Even assuming arguendo that Plaintiff established consumer status, it has long been the law in Texas that mere nonfeasance under a contract creates liability only for breach of contract. Crawford v. Ace Sign, Inc., 917 S.W.2d 12, 13 (Tex. 1996). An allegation of breach of contract, without more, does not constitute a false, misleading, or deceptive action such as would be actionable under the DTPA. Id. at 14.

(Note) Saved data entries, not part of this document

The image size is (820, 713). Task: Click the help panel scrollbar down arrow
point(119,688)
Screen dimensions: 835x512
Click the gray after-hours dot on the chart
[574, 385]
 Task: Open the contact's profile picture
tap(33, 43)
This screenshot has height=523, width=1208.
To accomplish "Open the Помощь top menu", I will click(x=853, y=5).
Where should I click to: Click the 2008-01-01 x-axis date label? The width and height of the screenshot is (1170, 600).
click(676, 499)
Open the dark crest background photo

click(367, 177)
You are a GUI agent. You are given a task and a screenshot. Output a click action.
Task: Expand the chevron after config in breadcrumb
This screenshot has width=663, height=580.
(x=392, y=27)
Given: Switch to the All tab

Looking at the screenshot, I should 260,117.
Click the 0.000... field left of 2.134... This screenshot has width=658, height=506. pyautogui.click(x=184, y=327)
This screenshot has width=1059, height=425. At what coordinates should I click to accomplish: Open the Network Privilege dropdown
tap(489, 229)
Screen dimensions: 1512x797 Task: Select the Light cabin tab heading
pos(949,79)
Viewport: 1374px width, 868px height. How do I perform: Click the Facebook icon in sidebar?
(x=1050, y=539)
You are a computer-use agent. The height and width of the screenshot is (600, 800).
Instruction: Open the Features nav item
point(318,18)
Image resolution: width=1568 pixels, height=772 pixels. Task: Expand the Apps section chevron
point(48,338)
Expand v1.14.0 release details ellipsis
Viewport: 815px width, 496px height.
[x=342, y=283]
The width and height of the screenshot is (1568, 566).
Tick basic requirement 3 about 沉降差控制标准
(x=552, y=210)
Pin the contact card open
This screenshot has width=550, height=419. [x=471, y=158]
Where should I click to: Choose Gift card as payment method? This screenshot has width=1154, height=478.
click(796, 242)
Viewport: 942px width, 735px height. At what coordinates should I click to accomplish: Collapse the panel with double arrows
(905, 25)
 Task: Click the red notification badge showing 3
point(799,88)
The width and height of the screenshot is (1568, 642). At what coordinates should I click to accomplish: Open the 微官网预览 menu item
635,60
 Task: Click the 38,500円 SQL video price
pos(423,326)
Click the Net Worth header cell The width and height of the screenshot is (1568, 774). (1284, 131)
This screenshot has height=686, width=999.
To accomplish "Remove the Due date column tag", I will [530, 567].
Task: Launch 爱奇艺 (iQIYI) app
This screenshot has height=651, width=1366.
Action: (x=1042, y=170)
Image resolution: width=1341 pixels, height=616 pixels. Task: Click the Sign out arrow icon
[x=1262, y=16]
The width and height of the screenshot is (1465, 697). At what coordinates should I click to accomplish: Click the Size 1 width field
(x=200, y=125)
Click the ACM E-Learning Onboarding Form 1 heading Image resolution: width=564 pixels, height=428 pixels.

For the foregoing reasons, the Defendants' motion is GRANTED IN PART as follows:
1. Plaintiff's claims against Defendants Matrix Bancorp, Inc., formerly Matrix Capital Corp., United Financial, Inc., now known as Matrix Capital Markets, Inc., United Special Services, Inc., now known as Matrix Asset Management Corp., Sterling Financial Group, Inc., and Matrix Integrated Services, Inc. are dismissed with prejudice. Common law fraud claims against all other named Defendants, except Matrix Capital Bank, are dismissed.
2. Plaintiff's DTPA claims against all Defendants are dismissed with prejudice.
3. In all other respects Defendants motion is DENIED.